Exercise instructions>
Return an exact transcript of the material below from the line containing "Click the Местоположение section header" through its final line, and no other lines.

┌──

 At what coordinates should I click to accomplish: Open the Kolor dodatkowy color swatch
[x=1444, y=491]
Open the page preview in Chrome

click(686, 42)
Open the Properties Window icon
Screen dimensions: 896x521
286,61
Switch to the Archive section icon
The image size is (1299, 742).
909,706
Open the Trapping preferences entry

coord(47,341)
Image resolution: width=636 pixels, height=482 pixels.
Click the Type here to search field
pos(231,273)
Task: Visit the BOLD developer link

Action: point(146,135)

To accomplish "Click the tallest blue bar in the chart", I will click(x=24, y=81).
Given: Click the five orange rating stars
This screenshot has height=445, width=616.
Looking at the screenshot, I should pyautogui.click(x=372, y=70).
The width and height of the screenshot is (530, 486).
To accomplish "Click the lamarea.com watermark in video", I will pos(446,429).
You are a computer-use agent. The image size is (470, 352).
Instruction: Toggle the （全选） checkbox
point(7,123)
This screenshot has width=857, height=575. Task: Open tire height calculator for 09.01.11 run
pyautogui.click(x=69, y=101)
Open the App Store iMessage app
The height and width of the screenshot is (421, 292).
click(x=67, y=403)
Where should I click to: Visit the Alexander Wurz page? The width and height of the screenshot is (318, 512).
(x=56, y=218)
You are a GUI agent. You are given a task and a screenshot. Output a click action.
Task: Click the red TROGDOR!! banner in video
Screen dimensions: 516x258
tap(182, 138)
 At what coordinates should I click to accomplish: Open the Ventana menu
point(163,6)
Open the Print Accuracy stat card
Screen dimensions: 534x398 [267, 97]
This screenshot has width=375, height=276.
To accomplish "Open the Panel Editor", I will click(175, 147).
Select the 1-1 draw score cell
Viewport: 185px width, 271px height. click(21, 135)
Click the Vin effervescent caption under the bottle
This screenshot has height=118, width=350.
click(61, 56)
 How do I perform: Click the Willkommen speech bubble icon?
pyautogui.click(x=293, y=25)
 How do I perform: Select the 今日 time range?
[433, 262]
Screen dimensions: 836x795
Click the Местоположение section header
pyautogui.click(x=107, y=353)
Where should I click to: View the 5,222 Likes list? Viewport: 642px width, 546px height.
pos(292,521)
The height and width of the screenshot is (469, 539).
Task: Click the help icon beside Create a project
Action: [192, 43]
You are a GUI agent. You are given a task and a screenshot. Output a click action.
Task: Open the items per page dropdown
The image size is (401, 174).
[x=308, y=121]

└──

Exercise output>
Click the Местоположение section header
pyautogui.click(x=107, y=353)
Where should I click to: View the 5,222 Likes list? Viewport: 642px width, 546px height.
pos(292,521)
The height and width of the screenshot is (469, 539).
Task: Click the help icon beside Create a project
Action: [192, 43]
You are a GUI agent. You are given a task and a screenshot. Output a click action.
Task: Open the items per page dropdown
The image size is (401, 174).
[x=308, y=121]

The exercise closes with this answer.